Обвинение Ваминеи сильно зацепило Силимэри, но, успокоившись, она все-таки стала размышлять над тем, что ей делать, как выбираться из участка, ведь она не из тех, кто будет сидеть, сложа руки, а еще стала сомневаться, а правильно ли поступила, отдав ключ от камеры хранения Анк-Морхорке. — Он так и не рассказал, как все произошло, а я и не спросила, а Ваминея могла, так же как и Асиртог видеть только «часть айсберга» или намеренно солгать мне. Но для чего? А может, это Анк-Морхорке ей заплатил.

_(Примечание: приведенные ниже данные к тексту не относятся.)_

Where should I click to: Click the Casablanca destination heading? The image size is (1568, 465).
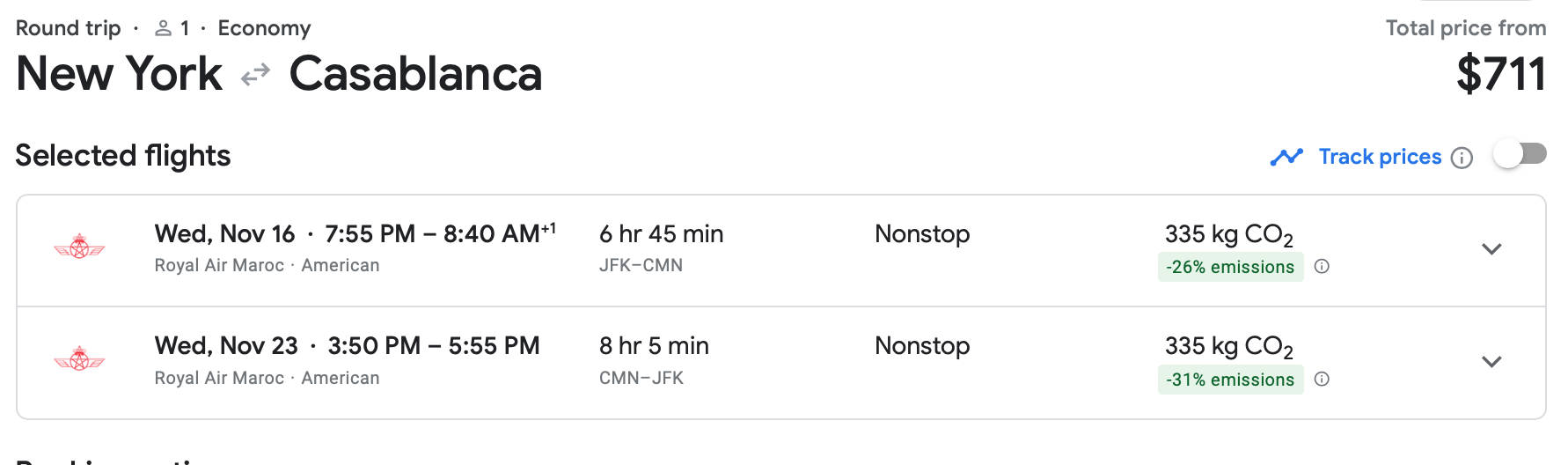click(415, 74)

Ведь она почему-то десять лет молчала. Анк-Морхорке? — Силимэри произнесла вслух его имя. Подозревать мужа ей не доставляло ни малейшего удовольствия. Только горечь в груди и боль в сердце. — Я все равно узнаю всю правду. Любой ценой докопаюсь, но сниму с себя тяжесть гнетущих мыслей.

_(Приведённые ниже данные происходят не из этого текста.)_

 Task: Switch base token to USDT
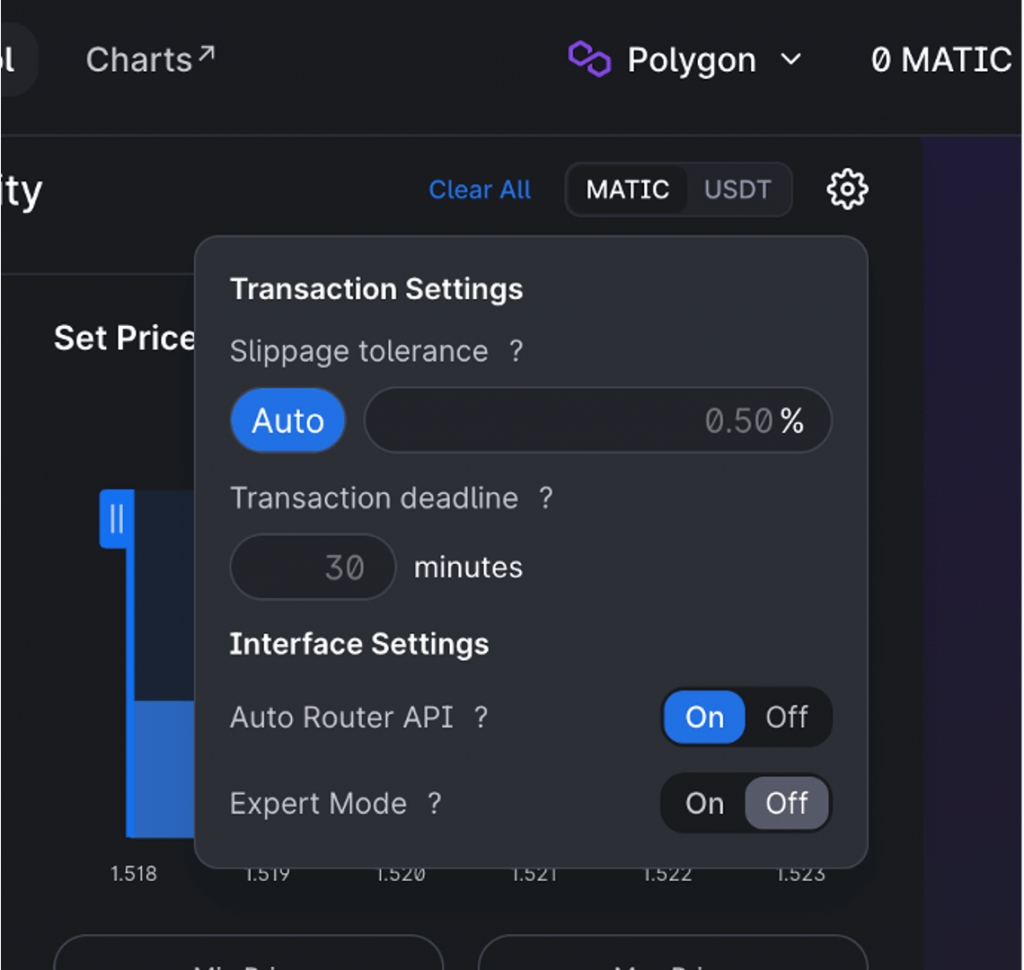(737, 190)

Ей так никто и не принес ни подушку, ни одеяло, только стакан невкусного чая, а сон так и сковывал. Зевнув, Силимэри прилегла и подложила под голову руки, прижала ноги к животу и в позе эмбриона уснула крепким сном. Таким крепким, что не услышала, как ее взяли на руки и понесли, как кричали бранными словами, связанные полицаи с закрытыми глазами, как со скрипом ударилась массивная входная дверь и чьи-то легкие шаги ступали по дождевым лужам, как холодные капли падали на лицо и чья-то рука нежным касанием убирала мокрые волосы с приоткрытых губ.